*** Records to use Section Begins ***

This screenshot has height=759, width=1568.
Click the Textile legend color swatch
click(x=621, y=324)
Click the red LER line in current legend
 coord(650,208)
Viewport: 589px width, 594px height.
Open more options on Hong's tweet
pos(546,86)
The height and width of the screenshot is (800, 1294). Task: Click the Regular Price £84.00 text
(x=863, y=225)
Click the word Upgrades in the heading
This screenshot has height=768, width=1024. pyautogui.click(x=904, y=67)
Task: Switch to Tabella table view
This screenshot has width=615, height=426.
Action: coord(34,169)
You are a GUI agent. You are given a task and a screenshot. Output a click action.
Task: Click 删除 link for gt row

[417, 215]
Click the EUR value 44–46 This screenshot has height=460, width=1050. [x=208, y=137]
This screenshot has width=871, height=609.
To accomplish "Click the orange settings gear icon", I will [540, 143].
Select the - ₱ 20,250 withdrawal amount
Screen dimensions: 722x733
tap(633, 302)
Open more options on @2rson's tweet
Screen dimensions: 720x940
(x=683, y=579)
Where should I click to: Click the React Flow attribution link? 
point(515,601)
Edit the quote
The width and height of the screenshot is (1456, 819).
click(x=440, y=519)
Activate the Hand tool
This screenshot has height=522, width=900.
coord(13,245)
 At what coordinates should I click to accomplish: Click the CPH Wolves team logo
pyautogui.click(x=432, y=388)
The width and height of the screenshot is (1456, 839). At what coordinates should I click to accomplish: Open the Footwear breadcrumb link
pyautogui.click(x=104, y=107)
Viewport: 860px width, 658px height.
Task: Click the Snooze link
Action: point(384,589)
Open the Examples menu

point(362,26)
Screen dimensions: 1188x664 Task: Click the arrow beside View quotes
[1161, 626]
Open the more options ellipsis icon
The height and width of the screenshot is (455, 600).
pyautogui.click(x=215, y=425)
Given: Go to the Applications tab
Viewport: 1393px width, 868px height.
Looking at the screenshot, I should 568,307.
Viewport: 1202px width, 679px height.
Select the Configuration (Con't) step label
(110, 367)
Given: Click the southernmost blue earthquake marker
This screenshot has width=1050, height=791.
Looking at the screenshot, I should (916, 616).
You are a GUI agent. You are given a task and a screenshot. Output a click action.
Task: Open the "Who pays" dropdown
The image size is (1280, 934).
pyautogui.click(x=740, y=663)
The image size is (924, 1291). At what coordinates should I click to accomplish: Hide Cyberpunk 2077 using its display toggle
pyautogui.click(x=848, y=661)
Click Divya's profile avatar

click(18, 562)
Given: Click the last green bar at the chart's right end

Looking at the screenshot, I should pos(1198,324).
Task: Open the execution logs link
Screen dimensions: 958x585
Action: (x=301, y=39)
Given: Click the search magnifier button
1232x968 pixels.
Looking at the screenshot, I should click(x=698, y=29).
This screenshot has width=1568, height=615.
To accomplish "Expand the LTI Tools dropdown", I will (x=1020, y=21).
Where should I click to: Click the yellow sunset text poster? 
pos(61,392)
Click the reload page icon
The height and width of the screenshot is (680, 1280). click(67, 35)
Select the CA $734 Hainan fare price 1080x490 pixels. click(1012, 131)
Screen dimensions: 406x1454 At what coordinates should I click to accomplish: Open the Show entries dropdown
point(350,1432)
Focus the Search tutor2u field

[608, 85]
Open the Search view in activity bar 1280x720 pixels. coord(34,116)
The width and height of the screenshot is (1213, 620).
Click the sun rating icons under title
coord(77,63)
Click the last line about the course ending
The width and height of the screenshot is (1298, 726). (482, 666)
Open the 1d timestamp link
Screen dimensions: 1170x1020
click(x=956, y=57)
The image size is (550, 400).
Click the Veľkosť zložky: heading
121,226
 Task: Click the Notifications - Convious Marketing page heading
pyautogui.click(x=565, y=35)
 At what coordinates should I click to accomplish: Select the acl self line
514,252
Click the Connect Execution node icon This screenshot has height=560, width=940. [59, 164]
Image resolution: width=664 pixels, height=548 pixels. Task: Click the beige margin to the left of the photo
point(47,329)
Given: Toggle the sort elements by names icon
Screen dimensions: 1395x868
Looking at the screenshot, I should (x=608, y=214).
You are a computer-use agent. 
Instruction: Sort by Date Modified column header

*** Records to use Section Ends ***

## [Exercise requirements]
Word for word, retype the lines from the one containing "You are a computer-use agent." through the final line of the data, including both ends and nothing more.

## [Result for this exercise]
You are a computer-use agent. 
Instruction: Sort by Date Modified column header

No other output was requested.